We’ve shared all kinds of advice about how to increase your chances of playing college baseball. While all of our advice is free, following our advice will sometimes cost you money. How are you supposed to do that if money is tight? Can you get noticed and play college baseball even if you don’t have extra money to spend? Yes, you can!
If you find yourself in a situation where money is tight, don’t panic! You are still able to do a lot to increase your chances of being recruited. While money can help increase exposure, it is by no means a necessity in the recruiting process. In fact, there are inexpensive routes to every level of college baseball, and we are here to help you find them. Perhaps the most important thing to remember about your financial situation is that you are not alone. Most kids these days have to worry about how much things cost. Families are trying to make ends meet, and we know that sometimes cutting back on things includes money available for equipment, camps, and traveling to visit schools.
Here are five things you can do to get more bang for your buck and maximize your resources.
1. Use this website! This may seem like a shameless plug, but you will find lots of things you need to know about the recruiting process, playing in college, and more, right here on KPB. And, the best part: It’s all free and for players like you! All you need is an Internet connection. If you don’t have one that is fast enough or reliable at home, you can get access at your school or local library in most towns and cities.
2. Speak to trusted adults and coaches about your situation. There is often a way to earn scholarships or work off team, equipment, or travel fees. If money is going to prevent you from playing anywhere, speak with the coach or have an adult speak to the coach for you so that you can find a way to make costs more manageable. Seek help and advice, and don’t be shy about your financial situation. You are not alone.

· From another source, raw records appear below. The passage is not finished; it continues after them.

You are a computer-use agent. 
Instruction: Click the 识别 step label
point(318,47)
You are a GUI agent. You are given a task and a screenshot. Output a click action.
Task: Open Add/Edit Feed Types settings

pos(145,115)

3. Instead of attending expensive camps and showcases, focus your efforts on building a network of support. Having credible references to share with interested coaches is almost as valuable as having coaches see you play. If you build up a group of high school coaches or other baseball officials who can vouch for your talents, you may find that college coaches and recruiters will come out to your high school games to watch you play so that you don’t have travel or go to showcases.
4. Put the money you do have towards maximizing your exposure. The NCAA does not allow high school players to attend camps or showcases on college campuses for free so you won’t be able to get fee waivers for those events. If you have enough money to attend only one camp or showcase, choose the one that will give you access to the most college scouts. There is no substitute for playing year round, so make playing a priority whenever possible. Many travel teams or summer programs provide scholarships for players that need them, so don’t be shy about asking about ways to reduce or even eliminate the fees.
5. If you are concerned about the costs of attending college, remember that there are a number of ways to finance your education other than scholarships. For information on financial aid and other ways to pay for college, click here.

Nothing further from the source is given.